Nowhere has that been more evident than Paul Feig’s upcoming reboot of the Ghostbusters franchise, a movie that has been assailed not only by nostalgic fans of the original feature but also by a strain of virulent sexism focused on the decision to feature four female leads in the reboot. Now, star Melissa McCarthy is speaking out about the backlash – and she has words for her most strident critics.

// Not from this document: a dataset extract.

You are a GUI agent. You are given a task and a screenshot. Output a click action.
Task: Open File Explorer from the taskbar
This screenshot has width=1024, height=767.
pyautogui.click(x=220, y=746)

McCarthy spoke on the matter of the film’s backlash as part of a lengthy, in-depth interview with The Guardian on the subject of her career and unique stature in the Hollywood blockbuster landscape. When the subject of the abuse being heaped onto Ghostbusters and her fellow stars came up, the actress opted to lament the life conditions of those who would engage in such behavior:
“All those comments – ‘You’re ruining my childhood!’ I mean, really, four women doing any movie on earth will destroy your childhood? I have a visual of those people not having a Ben [Falcone, McCarthy’s husband and occasional director], not having friends, so they’re just sitting there and spewing hate into this fake world of the internet. I just hope they find a friend.”
While it would be inaccurate to say that fandom-community sexism has been behind all of the backlash against Ghostbusters (reboots, especially those of Generation X nostalgia classics, always draw negative response at first), that the tone and tenor of the outrage has been at its most vicious in regard to the gender of the stars is difficult to ignore. In addition, much criticism of the project overall has centered on the idea that the beloved franchise has been “hijacked” by a female-centric filmmaking team in order to push a “social justice agenda,” though exactly what that agenda would be or how the mechanics of it are supposed to work are generally unspecified.
Whatever the outcome of the finished film, the backstory of its production overall is fairly mundane “business as usual” for modern Hollywood: Sony had been attempting to re-leverage the Ghostbusters franchise for over a decade (eager to re-launch one of the more reliable merchandising brands of the 1980s and early ’90s) and had quickly pivoted to a remake when the tragic death of Harold Ramis effectively ended talk of a conventional sequel. Multiple filmmakers were considered for the position, with Paul Feig being the filmmaker who ultimately took on the job.
While Melissa McCarthy’s sense of humor is divisive among critics, her films have been consistently popular with audiences and at the box office: In terms of profitability, she’s one of the most “bankable” comedy stars – male or female – in the world right now; and her films with Feig (Bridesmaids, The Heat, Spy) are among the bigger comedy hits of the last decade. Whether or not similar success awaits Ghostbusters remains to be seen, as it’s significantly more expensive than Feig’s earlier efforts. Its performance will likely rest more on its stars’ appeal to mainstream audiences than the opinions of particularly-angry internet fans.
Ghostbusters opens in U.S. theaters on July 15th, 2016.